Auch die Zellzyklusarrestfunktion scheint hauptsächlich durch den C-Terminus des Proteins vermittelt sein werden (Wiebusch und Hagemeier, 1999).

Im Gegensatz zu den bisher genannten Funktionen, sind die für die p53- und pRB- Bindung erforderlichen Aminosäuren hauptsächlich im N-Terminus des IE2 Proteins lokalisiert. Die Bindung an p53 erfolgt über die Aminosäuren 1-135 und in verschiedenen Studien konnten drei Bereiche identifiziert werden, die für die pRb-Bindung verantwortlich sind: AS 85-135, AS 136-290, AS 291-364 (Sommer et al., 1994) oder AS 290-390 (Hagemeier et al., 1994).

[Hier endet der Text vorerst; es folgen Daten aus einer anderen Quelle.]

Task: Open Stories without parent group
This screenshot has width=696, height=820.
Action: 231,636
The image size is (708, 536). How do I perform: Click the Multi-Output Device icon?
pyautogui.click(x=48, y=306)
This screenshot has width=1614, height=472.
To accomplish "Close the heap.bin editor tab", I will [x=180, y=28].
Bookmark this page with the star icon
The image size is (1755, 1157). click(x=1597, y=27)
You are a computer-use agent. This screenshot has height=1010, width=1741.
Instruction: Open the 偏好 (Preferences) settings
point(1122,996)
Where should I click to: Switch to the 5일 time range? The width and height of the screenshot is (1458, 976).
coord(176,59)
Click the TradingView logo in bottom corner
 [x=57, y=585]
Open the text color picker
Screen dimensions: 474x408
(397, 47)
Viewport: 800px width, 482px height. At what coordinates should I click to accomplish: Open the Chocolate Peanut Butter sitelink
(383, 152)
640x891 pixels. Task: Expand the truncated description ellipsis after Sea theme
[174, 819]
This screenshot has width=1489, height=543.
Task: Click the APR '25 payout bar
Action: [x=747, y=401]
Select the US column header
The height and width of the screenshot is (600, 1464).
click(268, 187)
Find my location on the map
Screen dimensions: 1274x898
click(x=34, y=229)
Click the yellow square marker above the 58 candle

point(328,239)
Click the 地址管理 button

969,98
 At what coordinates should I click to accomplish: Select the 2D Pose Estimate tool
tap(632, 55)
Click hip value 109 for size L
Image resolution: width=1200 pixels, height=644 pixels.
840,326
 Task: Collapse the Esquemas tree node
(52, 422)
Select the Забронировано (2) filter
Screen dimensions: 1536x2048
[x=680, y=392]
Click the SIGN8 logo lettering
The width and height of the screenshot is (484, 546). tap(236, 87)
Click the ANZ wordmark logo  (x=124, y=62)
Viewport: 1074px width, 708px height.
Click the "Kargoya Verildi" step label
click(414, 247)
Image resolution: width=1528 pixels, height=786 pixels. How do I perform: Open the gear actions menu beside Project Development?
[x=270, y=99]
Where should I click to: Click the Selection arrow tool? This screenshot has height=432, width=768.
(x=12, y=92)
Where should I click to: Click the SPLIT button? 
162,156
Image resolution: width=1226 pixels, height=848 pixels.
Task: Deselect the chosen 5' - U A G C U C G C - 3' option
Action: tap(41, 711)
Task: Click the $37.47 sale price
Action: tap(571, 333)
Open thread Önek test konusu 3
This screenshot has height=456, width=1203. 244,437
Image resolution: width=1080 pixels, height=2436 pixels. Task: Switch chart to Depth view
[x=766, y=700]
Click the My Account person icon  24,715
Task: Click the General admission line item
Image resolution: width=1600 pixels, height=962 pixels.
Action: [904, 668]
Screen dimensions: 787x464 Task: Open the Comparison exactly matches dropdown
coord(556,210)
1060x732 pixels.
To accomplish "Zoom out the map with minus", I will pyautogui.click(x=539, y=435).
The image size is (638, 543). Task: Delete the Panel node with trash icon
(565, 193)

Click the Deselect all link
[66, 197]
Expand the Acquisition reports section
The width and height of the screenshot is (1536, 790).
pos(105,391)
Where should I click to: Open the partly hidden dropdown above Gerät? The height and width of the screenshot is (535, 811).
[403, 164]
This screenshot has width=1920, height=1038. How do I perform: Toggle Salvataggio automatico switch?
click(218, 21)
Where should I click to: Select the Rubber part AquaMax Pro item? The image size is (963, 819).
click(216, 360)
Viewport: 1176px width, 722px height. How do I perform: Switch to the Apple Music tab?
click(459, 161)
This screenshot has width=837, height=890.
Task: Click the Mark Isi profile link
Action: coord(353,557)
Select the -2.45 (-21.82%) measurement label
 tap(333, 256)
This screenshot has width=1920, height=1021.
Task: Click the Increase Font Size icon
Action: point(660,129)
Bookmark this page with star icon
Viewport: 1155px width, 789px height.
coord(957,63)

Wie Abbildung 3 zeigt, scheint vor allem der C-Terminus ein besondere Rolle für die Funktionsfähigkeit des Proteins zu spielen. Da hier eine Vielzahl der regulatorischen Domänen zu überlappen scheint, erschwert dies eine gezielte Analyse einzelner Aktivitäten. Allerding sind noch immer nicht alle funktionellen Domänen im Detail charakterisiert, da sie teilweise nur mittels größerer Mutationen analysiert wurden. Feinere Mutationsanalysen des IE2-Proteins sollten daher dazu beitragen, das in Abbildung 3 dargestellte Schema zu präzisieren.